I practice intermittent fasting 2-3 times every week, and I enjoy reaping the benefits from the practice.
First thing, Intermittent Fasting is not a form of dieting, it is actually a structured pattern of eating.
It is a common misconception that fasting is not good for maintaining muscle mass, but that it far from the truth.
Combined with a Ketogenic diet, intermittent fasting actually helps keeps your muscle protein from being oxidized. When fasting, you portions of food are reduced, and your window of eating is narrowed down as well. It is recommended to restrict your hours of eating to 6 hours on, then stay away from foods for 10-12 hours afterwards.

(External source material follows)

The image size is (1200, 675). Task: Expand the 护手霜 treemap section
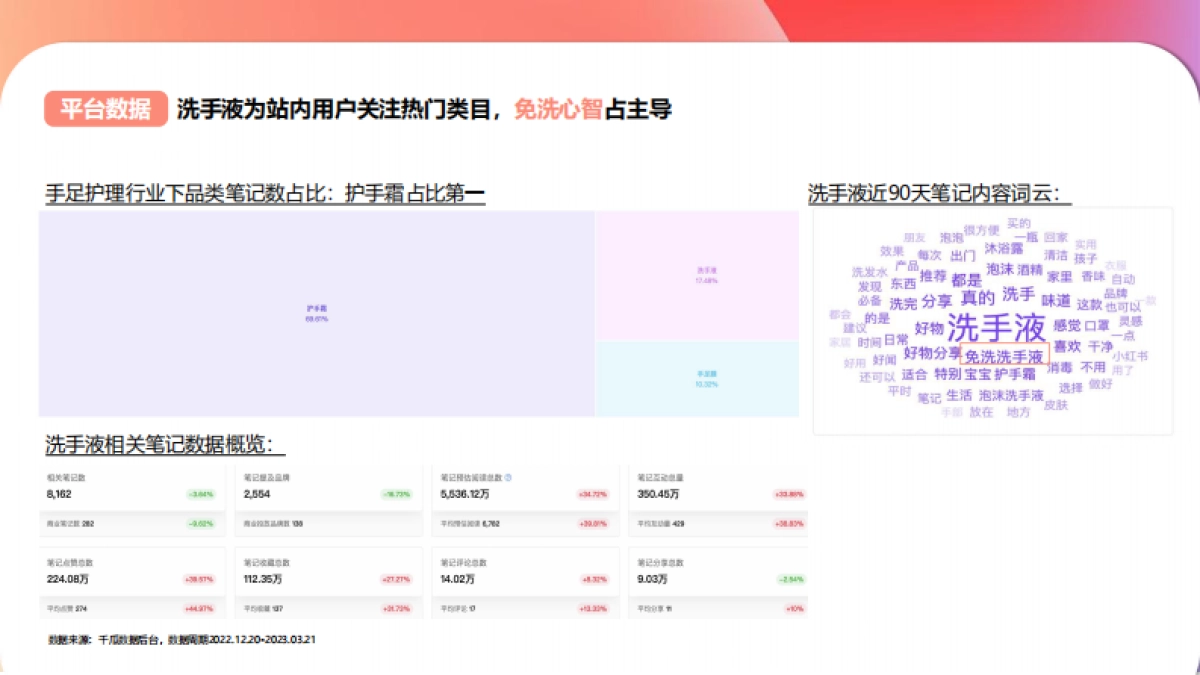point(315,310)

In regards to weight loss, when you are in a fasted state, you burn fat more efficiently. The first 10 hours after eating, your body is actually digesting your food, and absorbing nutrients. In basic terms, intermittent fasting will accelerate your weight loss.
The benefits of intermittent fasting are phenomenal! You naturally eat less; improve your metabolism; potentially reduce the risk of cancer and cardiovascular disease; reduce inflammation and triglyceride levels and increase ketone levels in your body, which can lead to improved focus and mental clarity.

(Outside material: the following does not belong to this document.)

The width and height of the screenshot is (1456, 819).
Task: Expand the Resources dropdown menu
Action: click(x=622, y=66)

As far as the guidelines go, your intake of food needs to be inside a 6-8 hour window. So in the morning, you can choose to eat breakfast (break your fast), or skip breakfast and start your window at noon. Outside of your window, drink only water and low-calorie liquids; such as teas or coffee. Anything 50 calories or less is fine.
Also, end your eating window at least 3 hours before going to sleep.
Overall, intermittent fasting is a great way to lose weight and improve your overall health. It will be a little difficult at first, but be patient. You will love how you feel, and you will see an improvement in your mental and physical health in no time.
You can modify the schedule to better suit your lifestyle, but remember to not eat at least 3 hours before going to sleep.